Instructions for the task:
Each record should appear again in the response exactly as it does in the original.

--- Source material ---

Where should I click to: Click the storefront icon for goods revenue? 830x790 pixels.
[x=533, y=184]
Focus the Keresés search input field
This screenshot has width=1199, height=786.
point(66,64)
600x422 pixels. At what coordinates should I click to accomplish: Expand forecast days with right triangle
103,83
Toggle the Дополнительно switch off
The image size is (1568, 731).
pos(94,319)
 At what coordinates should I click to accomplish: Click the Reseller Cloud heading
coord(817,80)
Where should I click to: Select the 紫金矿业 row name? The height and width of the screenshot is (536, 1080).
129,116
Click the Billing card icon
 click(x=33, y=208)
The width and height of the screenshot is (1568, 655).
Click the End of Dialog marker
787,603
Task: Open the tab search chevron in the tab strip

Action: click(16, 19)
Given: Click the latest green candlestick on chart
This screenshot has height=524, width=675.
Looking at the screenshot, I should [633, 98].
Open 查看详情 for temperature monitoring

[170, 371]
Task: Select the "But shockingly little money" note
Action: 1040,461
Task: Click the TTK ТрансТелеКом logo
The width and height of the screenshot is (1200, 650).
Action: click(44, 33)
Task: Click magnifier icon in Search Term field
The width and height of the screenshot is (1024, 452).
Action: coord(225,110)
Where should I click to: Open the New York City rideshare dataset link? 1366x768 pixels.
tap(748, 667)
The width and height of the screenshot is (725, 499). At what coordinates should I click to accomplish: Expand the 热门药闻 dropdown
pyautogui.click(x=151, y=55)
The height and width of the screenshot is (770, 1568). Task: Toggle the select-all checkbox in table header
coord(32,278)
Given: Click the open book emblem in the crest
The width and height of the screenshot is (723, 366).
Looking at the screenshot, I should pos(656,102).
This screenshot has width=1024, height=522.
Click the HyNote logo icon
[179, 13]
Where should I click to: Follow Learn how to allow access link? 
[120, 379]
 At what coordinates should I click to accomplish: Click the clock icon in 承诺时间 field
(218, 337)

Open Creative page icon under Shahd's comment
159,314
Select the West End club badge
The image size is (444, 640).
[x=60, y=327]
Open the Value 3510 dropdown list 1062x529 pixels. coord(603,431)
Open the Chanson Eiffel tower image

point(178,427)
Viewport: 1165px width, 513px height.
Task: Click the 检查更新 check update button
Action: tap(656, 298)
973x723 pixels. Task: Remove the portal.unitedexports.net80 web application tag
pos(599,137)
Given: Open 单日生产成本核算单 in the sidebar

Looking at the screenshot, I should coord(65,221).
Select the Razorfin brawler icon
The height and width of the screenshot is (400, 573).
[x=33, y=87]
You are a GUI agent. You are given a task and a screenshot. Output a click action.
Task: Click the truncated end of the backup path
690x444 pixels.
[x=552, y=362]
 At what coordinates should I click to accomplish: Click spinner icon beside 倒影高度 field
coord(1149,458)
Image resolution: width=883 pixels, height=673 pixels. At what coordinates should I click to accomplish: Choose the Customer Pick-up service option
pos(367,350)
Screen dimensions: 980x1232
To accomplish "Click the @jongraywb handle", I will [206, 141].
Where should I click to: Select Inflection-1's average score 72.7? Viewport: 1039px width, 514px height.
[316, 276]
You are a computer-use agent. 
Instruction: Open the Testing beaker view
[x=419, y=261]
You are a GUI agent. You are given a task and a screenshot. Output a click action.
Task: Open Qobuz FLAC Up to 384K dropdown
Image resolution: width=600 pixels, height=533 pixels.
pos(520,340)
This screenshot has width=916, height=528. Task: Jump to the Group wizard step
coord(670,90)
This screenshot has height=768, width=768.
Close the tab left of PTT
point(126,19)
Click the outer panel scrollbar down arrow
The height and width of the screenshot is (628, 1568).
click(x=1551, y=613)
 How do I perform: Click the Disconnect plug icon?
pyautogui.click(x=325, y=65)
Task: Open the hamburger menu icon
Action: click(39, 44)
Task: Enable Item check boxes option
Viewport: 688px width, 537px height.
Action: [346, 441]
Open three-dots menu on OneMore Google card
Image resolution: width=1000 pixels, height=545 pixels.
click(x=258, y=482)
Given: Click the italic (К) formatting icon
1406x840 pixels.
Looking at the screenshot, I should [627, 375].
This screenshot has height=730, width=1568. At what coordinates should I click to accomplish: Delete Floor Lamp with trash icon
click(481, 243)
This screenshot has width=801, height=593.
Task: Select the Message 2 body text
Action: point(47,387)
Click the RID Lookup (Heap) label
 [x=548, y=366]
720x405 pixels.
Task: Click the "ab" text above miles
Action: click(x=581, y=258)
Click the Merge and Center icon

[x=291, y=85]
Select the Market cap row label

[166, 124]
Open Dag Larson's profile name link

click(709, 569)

---

Solution for this exercise:
Where should I click to: Click the storefront icon for goods revenue? 830x790 pixels.
[x=533, y=184]
Focus the Keresés search input field
This screenshot has width=1199, height=786.
point(66,64)
600x422 pixels. At what coordinates should I click to accomplish: Expand forecast days with right triangle
103,83
Toggle the Дополнительно switch off
The image size is (1568, 731).
pos(94,319)
 At what coordinates should I click to accomplish: Click the Reseller Cloud heading
coord(817,80)
Where should I click to: Select the 紫金矿业 row name? The height and width of the screenshot is (536, 1080).
129,116
Click the Billing card icon
 click(x=33, y=208)
The width and height of the screenshot is (1568, 655).
Click the End of Dialog marker
787,603
Task: Open the tab search chevron in the tab strip

Action: click(16, 19)
Given: Click the latest green candlestick on chart
This screenshot has height=524, width=675.
Looking at the screenshot, I should [633, 98].
Open 查看详情 for temperature monitoring

[170, 371]
Task: Select the "But shockingly little money" note
Action: 1040,461
Task: Click the TTK ТрансТелеКом logo
The width and height of the screenshot is (1200, 650).
Action: click(44, 33)
Task: Click magnifier icon in Search Term field
The width and height of the screenshot is (1024, 452).
Action: coord(225,110)
Where should I click to: Open the New York City rideshare dataset link? 1366x768 pixels.
tap(748, 667)
The width and height of the screenshot is (725, 499). At what coordinates should I click to accomplish: Expand the 热门药闻 dropdown
pyautogui.click(x=151, y=55)
The height and width of the screenshot is (770, 1568). Task: Toggle the select-all checkbox in table header
coord(32,278)
Given: Click the open book emblem in the crest
The width and height of the screenshot is (723, 366).
Looking at the screenshot, I should pos(656,102).
This screenshot has width=1024, height=522.
Click the HyNote logo icon
[179, 13]
Where should I click to: Follow Learn how to allow access link? 
[120, 379]
 At what coordinates should I click to accomplish: Click the clock icon in 承诺时间 field
(218, 337)

Open Creative page icon under Shahd's comment
159,314
Select the West End club badge
The image size is (444, 640).
[x=60, y=327]
Open the Value 3510 dropdown list 1062x529 pixels. coord(603,431)
Open the Chanson Eiffel tower image

point(178,427)
Viewport: 1165px width, 513px height.
Task: Click the 检查更新 check update button
Action: tap(656, 298)
973x723 pixels. Task: Remove the portal.unitedexports.net80 web application tag
pos(599,137)
Given: Open 单日生产成本核算单 in the sidebar

Looking at the screenshot, I should coord(65,221).
Select the Razorfin brawler icon
The height and width of the screenshot is (400, 573).
[x=33, y=87]
You are a GUI agent. You are given a task and a screenshot. Output a click action.
Task: Click the truncated end of the backup path
690x444 pixels.
[x=552, y=362]
 At what coordinates should I click to accomplish: Click spinner icon beside 倒影高度 field
coord(1149,458)
Image resolution: width=883 pixels, height=673 pixels. At what coordinates should I click to accomplish: Choose the Customer Pick-up service option
pos(367,350)
Screen dimensions: 980x1232
To accomplish "Click the @jongraywb handle", I will [206, 141].
Where should I click to: Select Inflection-1's average score 72.7? Viewport: 1039px width, 514px height.
[316, 276]
You are a computer-use agent. 
Instruction: Open the Testing beaker view
[x=419, y=261]
You are a GUI agent. You are given a task and a screenshot. Output a click action.
Task: Open Qobuz FLAC Up to 384K dropdown
Image resolution: width=600 pixels, height=533 pixels.
pos(520,340)
This screenshot has width=916, height=528. Task: Jump to the Group wizard step
coord(670,90)
This screenshot has height=768, width=768.
Close the tab left of PTT
point(126,19)
Click the outer panel scrollbar down arrow
The height and width of the screenshot is (628, 1568).
click(x=1551, y=613)
 How do I perform: Click the Disconnect plug icon?
pyautogui.click(x=325, y=65)
Task: Open the hamburger menu icon
Action: click(39, 44)
Task: Enable Item check boxes option
Viewport: 688px width, 537px height.
Action: [346, 441]
Open three-dots menu on OneMore Google card
Image resolution: width=1000 pixels, height=545 pixels.
click(x=258, y=482)
Given: Click the italic (К) formatting icon
1406x840 pixels.
Looking at the screenshot, I should [627, 375].
This screenshot has height=730, width=1568. At what coordinates should I click to accomplish: Delete Floor Lamp with trash icon
click(481, 243)
This screenshot has width=801, height=593.
Task: Select the Message 2 body text
Action: point(47,387)
Click the RID Lookup (Heap) label
 [x=548, y=366]
720x405 pixels.
Task: Click the "ab" text above miles
Action: click(x=581, y=258)
Click the Merge and Center icon

[x=291, y=85]
Select the Market cap row label

[166, 124]
Open Dag Larson's profile name link

click(709, 569)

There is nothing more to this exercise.